Der Bund, so sieht es aus, hat die Rechnung jedoch ohne den Wirt gemacht. Dies ist in diesem Fall der Finanzvorstand der Commerzbank, Eric Strutz. Der zauberte just dieser Tage eine „signifikante Wertberichtigung“ auf den Buchwert der Tochter Eurohypo aus dem Hut. Das Ergebnis des bilanziellen Wechselspiels zwischen einem milliardenschweren Gewinn nach dem Standard IFRS und dem deutschen Handelsgesetzbuch HGB ist in aller Schlichtheit, dass der Bund nunmehr keine Zinszahlungen auf seine stillen Einlagen bei der Commerzbank zu erwarten hat. Gewinn hin, Gewinn her. Mit anderen Worten: 1,5 Milliarden sind futsch, und damit erhält die zweitgrößte deutsche Bank im Grunde eine erneute Finanzspritze in eben dieser Höhe.
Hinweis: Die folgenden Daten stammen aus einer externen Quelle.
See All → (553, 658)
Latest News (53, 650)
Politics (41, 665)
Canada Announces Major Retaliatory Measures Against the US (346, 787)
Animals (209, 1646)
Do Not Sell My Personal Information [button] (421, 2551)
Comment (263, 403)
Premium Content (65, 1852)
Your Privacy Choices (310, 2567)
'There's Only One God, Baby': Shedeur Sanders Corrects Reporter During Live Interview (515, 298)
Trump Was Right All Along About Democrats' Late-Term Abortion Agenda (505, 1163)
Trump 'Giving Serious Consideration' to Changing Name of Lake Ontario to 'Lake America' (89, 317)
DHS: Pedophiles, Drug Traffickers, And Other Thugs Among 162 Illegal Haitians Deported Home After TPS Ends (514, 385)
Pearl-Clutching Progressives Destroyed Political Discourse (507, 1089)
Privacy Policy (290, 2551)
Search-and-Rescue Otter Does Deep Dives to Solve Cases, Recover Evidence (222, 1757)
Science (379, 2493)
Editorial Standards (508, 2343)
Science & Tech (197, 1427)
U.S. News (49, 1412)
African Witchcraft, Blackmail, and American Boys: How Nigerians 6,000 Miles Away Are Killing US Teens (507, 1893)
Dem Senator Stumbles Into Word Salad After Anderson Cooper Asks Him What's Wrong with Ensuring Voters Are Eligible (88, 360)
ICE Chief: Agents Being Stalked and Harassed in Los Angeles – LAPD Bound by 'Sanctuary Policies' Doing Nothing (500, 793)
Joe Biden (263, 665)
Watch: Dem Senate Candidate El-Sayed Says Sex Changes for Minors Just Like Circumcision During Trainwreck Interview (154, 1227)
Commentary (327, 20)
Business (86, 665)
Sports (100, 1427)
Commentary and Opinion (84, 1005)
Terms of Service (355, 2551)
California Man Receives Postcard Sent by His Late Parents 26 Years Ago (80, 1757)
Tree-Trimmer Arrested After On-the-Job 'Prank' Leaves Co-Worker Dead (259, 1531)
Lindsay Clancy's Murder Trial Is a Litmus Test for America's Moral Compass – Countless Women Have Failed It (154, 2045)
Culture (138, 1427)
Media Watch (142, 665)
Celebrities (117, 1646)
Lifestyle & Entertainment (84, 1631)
Wenn ein Finanzchef in der komfortablen Lage ist, dem Staat bilanzgestaltungstechnisch eine lange Nase zu drehen, ist Gefahr im Verzug. Zumindest moralisch. Der Steuerzahler, bei der Bankenrettung vollbeteiligt, hat es nicht verdient, so über den Tisch gezogen zu werden. Wahrlich nicht.